Breanna Parenteau and her United Basketball teammates are congratulated by members of the Scarborough junior varsity girls’ basketball team after a 58-37 loss Jan. 24 to Bonny Eagle. Michael Kelley / The Forecaster

SCARBOROUGH — Scarborough High School senior Ashley Washington likes to play basketball in her free time, but never had an opportunity to join an organized team until now.

Washington is part of Scarborough’s first-ever Unified basketball team, which comprises student-athletes with developmental disabilities with partners that don’t.

“It’s really fun. I get out of my comfort zone and meet new people,” Washington said prior to Scarborough’s first game Jan. 24, a 58-37 loss to Bonny Eagle High School.

Scarborough High School junior Madison Scammell grew up playing team sports, but the Unified team is unlike any other she has played on.

“We were a team from the first practice. We are all friends. It is a lot of fun. We are always cheering each other on,” said Scammell, one of the six partners on the team.
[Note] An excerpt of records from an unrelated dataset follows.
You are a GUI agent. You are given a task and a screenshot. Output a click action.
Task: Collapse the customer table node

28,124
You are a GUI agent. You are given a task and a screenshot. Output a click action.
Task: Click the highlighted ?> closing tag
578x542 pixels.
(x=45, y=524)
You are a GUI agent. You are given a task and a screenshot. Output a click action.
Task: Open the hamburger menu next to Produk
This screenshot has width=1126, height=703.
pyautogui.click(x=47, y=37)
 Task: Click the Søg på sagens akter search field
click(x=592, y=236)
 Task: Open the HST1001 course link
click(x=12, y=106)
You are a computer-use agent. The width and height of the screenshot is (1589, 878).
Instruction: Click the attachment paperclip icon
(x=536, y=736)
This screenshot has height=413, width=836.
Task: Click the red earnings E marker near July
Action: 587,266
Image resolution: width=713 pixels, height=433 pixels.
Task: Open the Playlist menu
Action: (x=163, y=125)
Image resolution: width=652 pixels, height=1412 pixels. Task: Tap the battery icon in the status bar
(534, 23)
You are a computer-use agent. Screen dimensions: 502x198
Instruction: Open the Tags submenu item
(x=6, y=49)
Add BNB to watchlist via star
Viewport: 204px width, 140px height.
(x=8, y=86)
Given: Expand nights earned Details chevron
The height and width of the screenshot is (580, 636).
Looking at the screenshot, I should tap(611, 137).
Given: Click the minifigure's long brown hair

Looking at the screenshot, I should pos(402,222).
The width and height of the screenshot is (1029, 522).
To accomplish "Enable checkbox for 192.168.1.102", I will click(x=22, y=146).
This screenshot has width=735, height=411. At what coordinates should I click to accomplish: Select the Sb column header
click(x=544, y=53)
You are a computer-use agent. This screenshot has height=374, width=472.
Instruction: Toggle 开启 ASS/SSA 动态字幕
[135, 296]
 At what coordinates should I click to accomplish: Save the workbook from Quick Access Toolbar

Joining the team was a natural fit for Scammell, who is a part of the Buddy System, a group in which students in mainstream classes build relationships with students in the functional and academic life skills classes by attending games, concerts and other activities outside school. Scammell also helps out in the functional life skills classroom as a volunteer cook.


“I’ve always had a passion for that,” she said. “I think it is a great opportunity to show these kids they are equal to every one else.”

Scarborough’s Jakob McDonough, at right, battles Bonny Eagle’s Josh Small for a rebound early in the teams’ game last week. Michael Kelley / The Forecaster

Head coach Albert McCormack, an environmental science teacher at the high school, said Scarborough is a great community for a Unified basketball team.

“We have a strong athletic program and a tight-knit group of students and an inclusive and welcoming group of students who are thrilled to get going,” he said.

The 13-member team will play seven additional games between now and early March; the next is at home at 4 p.m. Friday against Cape Elizabeth.

McCormack said he has seen his team come a long way since it began practicing in early January.

“A lot of the kids are getting involved with sports and basketball for the first time and have been having a lot of fun developing as a team and getting to know each other,” said McCormack, who coached the Unified Basketball team at Greely High School before coming to Scarborough High School.


Noah Fougere, left, helps fellow freshman Nick Veilleux with a shot during Scarborough’s inaugural Unified basketball game on Jan. 24. Michael Kelley / The Forecaster

“Unified sports is really changing how we see school sports. It is opening the door and breaking down the barriers for those students who might not have that opportunity to play sports and represent their school, play on their home court before their home fans,” Ian Frank, Special Olympics of Maine’s director of Unified Champion Schools, said.

The Unified Champion Schools model, he said, is more than just about sports. It is focused on creating a more inclusive, compassionate and respectful school environment.

“Students create friendships and bonds that wouldn’t otherwise form if a program like this wasn’t available to them,” Frank said.

The Maine basketball program started six years ago with 17 schools and today has more than 60 participating. Through a partnership with the Maine Principal’s Association, which oversees high school athletics in the state, the Unified program expanded to offer volleyball this fall at two schools and has 10 schools interested in participating in Unified bocce this spring.

Scarborough Athletics and Student Activities Director Mike LeGage said the basketball team may be just the start of Unified sports in Scarborough.

“This is the inaugural group,” he said before the game. “We are excited about other Unified options coming to Scarborough moving forward.”